US Trade Deficit Rose To $124.1 Billion
A slight drop in exports and a rise in imports widened the broadest measure of the U.S. trade deficit at the end of last year. The increase pushed the gap to its widest point in three years. The Commerce Department said Wednesday that the current account trade deficit increased 15.3 percent in the October-December quarter, to $124.1 billion.
A higher trade deficit acts as a drag on growth. It means more goods and services are being purchased from overseas, while U.S. companies are making fewer sales overseas.
Exports decreased slightly to $380.4 billion, in part because of a drop in overseas demand for U.S. airline tickets. Imports ticked up to $566.7 billion. The increase was partly driven by increased purchases of imported airplanes.
For the year, the current account deficit rose 0.6 percent to $473.4 billion, the largest imbalance since 2008.
Economists think the deficit will keep rising in 2012. Europe’s debt crisis is likely to drag on U.S. exports, as is slower growth in Asia. And stronger growth in the United States should boosts imports.
The January deficit for U.S. trade in goods and services increased to $52.6 billion, the largest monthly imbalance in more than three years.
The current account is an even broader measure of trade. It covers not only trade in goods but also services, such as air travel, and investment flows among nations. Economists watch the current account as a sign of how much the United States needs to borrow from foreigners.

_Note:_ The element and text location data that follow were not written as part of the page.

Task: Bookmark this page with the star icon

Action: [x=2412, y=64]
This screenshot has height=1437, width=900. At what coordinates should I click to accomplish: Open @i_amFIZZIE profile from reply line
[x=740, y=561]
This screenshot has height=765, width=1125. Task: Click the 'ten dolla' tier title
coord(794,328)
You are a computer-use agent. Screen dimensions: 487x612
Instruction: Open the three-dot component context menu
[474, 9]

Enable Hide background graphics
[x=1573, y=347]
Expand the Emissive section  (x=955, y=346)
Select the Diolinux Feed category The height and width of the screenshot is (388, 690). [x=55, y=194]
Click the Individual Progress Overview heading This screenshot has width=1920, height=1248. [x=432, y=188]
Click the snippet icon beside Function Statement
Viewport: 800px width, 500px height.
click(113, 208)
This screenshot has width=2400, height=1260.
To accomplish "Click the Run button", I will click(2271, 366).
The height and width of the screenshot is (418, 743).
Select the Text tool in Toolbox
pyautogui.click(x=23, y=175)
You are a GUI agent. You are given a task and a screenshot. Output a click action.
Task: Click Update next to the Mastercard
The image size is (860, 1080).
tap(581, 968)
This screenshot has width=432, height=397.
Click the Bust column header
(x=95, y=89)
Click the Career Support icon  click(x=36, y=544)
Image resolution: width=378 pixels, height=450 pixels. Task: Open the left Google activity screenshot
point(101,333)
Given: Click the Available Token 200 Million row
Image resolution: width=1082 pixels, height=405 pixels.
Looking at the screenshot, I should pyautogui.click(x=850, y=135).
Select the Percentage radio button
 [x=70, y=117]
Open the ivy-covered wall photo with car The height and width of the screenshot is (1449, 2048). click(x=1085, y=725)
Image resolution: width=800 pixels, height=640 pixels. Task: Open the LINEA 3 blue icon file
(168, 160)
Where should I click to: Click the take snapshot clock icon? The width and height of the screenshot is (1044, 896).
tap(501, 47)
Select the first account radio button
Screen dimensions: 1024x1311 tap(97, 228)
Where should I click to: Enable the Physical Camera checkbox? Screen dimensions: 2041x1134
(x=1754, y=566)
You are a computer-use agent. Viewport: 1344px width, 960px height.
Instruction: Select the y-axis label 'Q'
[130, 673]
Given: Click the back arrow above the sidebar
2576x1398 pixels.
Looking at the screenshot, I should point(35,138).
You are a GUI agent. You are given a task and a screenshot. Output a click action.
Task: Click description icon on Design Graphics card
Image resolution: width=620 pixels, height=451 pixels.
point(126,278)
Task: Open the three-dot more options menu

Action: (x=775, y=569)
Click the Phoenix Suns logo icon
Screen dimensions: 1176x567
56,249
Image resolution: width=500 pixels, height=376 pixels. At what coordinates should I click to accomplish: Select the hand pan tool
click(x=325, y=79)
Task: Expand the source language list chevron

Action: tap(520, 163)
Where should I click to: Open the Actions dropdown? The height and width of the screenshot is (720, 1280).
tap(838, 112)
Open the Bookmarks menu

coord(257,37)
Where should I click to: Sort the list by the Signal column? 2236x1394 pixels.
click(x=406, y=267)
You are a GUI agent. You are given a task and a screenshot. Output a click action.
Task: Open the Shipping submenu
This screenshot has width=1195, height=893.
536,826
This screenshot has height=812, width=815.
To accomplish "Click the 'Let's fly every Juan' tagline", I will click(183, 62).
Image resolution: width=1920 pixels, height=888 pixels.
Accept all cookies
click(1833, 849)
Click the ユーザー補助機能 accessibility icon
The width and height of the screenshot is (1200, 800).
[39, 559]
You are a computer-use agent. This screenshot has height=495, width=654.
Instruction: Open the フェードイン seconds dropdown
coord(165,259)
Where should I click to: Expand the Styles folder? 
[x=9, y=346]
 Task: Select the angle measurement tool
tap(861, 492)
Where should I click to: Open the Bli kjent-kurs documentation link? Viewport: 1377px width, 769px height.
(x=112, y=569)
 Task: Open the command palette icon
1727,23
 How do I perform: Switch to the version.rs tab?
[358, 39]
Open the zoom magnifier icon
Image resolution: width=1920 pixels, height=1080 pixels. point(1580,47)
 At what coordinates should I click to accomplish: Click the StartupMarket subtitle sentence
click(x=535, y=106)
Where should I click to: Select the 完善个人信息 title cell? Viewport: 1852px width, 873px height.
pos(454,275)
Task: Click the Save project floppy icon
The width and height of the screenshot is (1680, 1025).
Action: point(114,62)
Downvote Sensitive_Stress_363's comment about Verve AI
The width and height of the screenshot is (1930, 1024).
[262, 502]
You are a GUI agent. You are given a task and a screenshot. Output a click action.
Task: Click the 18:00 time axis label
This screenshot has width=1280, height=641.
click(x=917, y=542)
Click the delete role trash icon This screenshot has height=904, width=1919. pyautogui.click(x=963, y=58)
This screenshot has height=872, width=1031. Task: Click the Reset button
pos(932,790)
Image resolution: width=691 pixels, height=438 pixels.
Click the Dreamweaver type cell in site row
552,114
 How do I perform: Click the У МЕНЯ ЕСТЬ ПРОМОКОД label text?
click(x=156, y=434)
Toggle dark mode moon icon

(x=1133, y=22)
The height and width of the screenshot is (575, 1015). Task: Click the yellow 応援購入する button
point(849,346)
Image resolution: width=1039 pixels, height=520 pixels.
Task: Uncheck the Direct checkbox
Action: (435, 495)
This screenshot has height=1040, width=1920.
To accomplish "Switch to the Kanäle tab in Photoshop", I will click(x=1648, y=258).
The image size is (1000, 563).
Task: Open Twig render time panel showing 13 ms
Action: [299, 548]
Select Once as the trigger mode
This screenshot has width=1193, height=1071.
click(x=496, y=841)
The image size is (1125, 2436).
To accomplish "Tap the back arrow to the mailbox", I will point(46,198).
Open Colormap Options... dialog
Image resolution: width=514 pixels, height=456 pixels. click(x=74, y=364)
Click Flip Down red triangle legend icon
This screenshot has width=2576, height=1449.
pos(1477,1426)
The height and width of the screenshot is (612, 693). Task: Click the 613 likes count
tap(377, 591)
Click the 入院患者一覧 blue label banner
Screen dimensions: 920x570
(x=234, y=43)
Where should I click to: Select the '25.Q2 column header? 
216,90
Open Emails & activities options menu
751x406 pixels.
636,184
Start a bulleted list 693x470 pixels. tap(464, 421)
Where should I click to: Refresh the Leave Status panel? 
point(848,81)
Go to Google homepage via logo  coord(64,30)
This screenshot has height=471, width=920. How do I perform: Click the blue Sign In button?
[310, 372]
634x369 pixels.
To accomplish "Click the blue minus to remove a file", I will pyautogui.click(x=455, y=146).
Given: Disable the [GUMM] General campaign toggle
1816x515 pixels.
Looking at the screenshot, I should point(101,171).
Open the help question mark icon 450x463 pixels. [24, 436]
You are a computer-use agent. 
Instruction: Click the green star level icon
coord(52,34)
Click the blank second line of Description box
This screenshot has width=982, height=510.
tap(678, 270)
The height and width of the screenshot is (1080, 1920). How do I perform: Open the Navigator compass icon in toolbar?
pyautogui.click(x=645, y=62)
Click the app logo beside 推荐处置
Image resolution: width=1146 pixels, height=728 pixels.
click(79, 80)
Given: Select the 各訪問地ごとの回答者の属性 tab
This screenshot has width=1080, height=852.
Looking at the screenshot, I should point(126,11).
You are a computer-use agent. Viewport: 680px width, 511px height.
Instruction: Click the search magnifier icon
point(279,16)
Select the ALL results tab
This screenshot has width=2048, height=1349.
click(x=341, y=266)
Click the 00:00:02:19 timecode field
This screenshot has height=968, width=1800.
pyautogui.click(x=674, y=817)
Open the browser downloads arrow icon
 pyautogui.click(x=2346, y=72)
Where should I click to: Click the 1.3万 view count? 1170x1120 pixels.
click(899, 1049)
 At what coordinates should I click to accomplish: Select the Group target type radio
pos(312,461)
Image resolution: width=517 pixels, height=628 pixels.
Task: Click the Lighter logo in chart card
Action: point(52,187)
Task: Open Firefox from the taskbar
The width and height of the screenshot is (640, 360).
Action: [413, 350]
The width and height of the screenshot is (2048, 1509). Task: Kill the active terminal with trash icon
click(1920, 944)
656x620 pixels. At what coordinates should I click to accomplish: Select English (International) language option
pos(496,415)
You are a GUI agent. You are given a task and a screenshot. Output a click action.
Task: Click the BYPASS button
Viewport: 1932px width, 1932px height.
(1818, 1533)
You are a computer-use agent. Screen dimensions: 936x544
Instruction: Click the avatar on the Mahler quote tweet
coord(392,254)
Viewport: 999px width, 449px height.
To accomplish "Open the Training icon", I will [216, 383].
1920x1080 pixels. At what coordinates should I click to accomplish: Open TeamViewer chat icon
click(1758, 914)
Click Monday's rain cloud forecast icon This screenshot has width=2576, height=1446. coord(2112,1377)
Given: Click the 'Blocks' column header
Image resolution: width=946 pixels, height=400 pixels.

The current account deficit hit an all-time high of $800.6 billion in 2006. It then shrank after the recession reduced demand for imports. The gap began widening again after the recession ended in June 2009.
The overall economy grew just 1.7 percent in 2011. The country struggled in the early part of the year from a spike in energy prices, supply disruptions caused by the Japanese earthquake and turbulent stock markets. Investors worried about how the European debt crisis would hurt the global economy.
Recent reports show the U.S. recovery is gaining momentum. Employers have added 734,000 jobs since December, the best three months of hiring in two years. The economy is growing faster, consumer confidence is at its highest point in a year and retail sales are rising.
On Tuesday, the Federal Reserve offered a more positive view of the economy, noting the improvement in the job market. The Fed took no further steps to aid the recovery and repeated its plan to keep short-term interest rates near zero through 2014.
JPMorgan economists predict growth of around 2.2 percent for the year, slightly better than last year. Still, gas prices are rising once again. And Europe’s debt problems continue to pose a threat, although the Fed said some of the danger to the global economy has eased.
For the fourth quarter, the deficit in goods totaled $186.3 billion, up $5.5 billion from the third quarter. The U.S. surplus on services shrank by $876 million, to $45.3 billion. That reflected in part a drop in foreign purchases of airline tickets.
The surplus on investment income fell to $50.3 billion, a decline of $10.3 billion. A drop in dividend payments to U.S. investors on their foreign investments was a factor.
The category that covers U.S. foreign aid payments totaled $33.3 billion in the fourth quarter, slightly lower than the $33.5 billion in payments made in the third quarter.